Data extraction tools
There are three primary categories of data extraction tools that offer different advantages to businesses:
- Batch data extraction tools:
These tools can be set to run on a schedule and as frequently as needed. They typically consolidate data in batches during off-peak hours to minimize disruption.
- Open source tools:
Open source tools require a certain level of infrastructure and expertise to implement but can be a cost-effective option for some companies.
- Cloud-based tools:
Cloud-based tools provide a comprehensive solution for all ETL processes, including data storage, analysis, and extraction.

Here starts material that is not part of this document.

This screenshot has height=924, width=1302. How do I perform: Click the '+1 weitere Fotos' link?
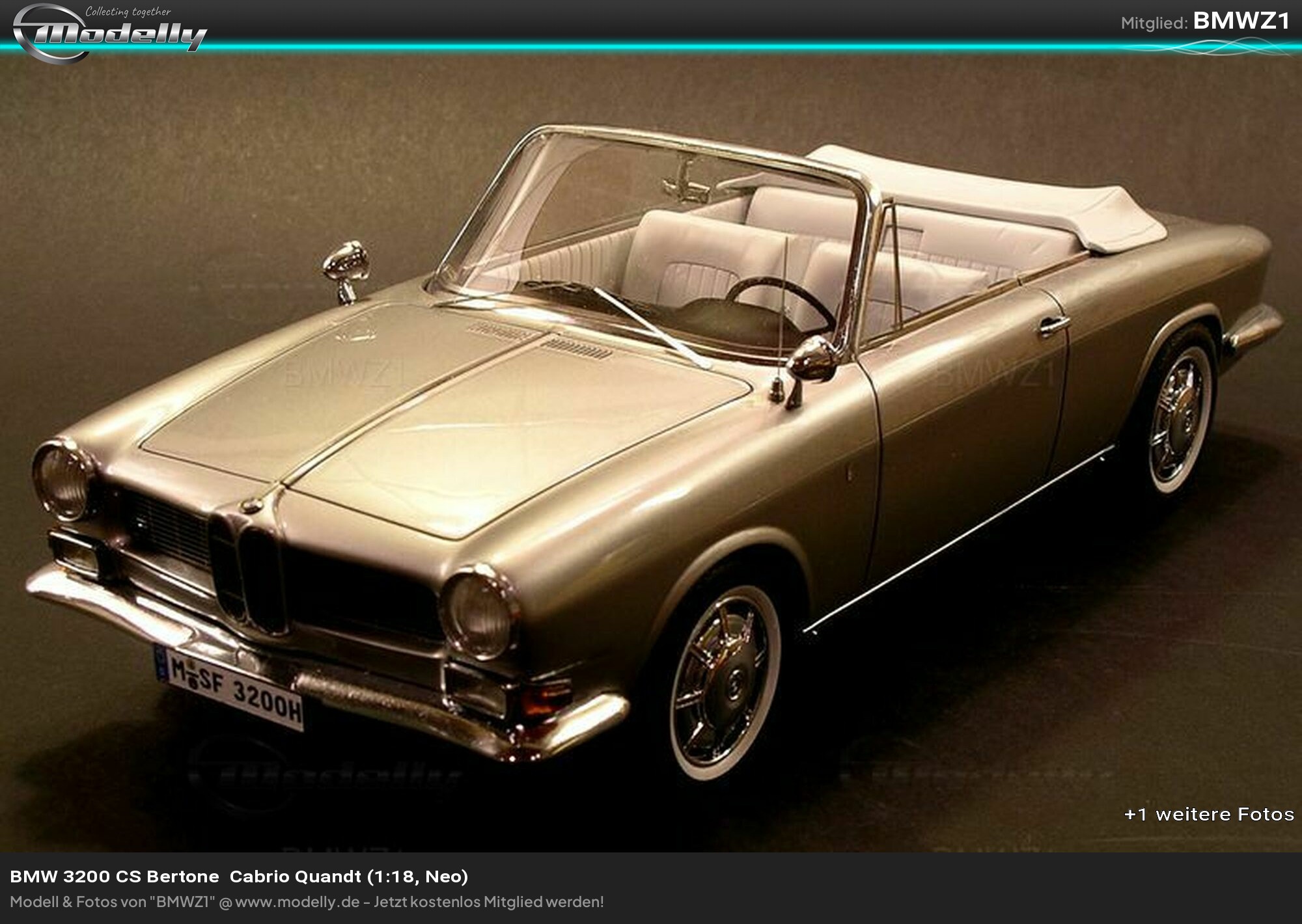pos(1208,814)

They do not require an in-house team of experts, making them a viable choice for smaller companies.
Data extraction challenges
- Extracting data from complex web pages
Extracting information from complex websites can be a challenge for most web scraping tools. To effectively gather public information from such websites, you need a powerful web scraper that can extract data without being blocked by the website's security measures.
- Joining data from different sources
Collecting a large amount of data often involves gathering information from different sources. However, combining data from structured and unstructured sources can be challenging and requires thorough planning to ensure accuracy and consistency.
- Data security
Extracted data may contain sensitive information, which means it may need to be regulated and secured. When moving data, additional security measures may need to be implemented, such as encrypting data during transit.
This article provides a comprehensive overview of data extraction for CEOs and other professionals in a company. It includes a discussion on the definition of data extraction, the advantages that businesses can gain from gathering public data, and the primary challenges associated with the process.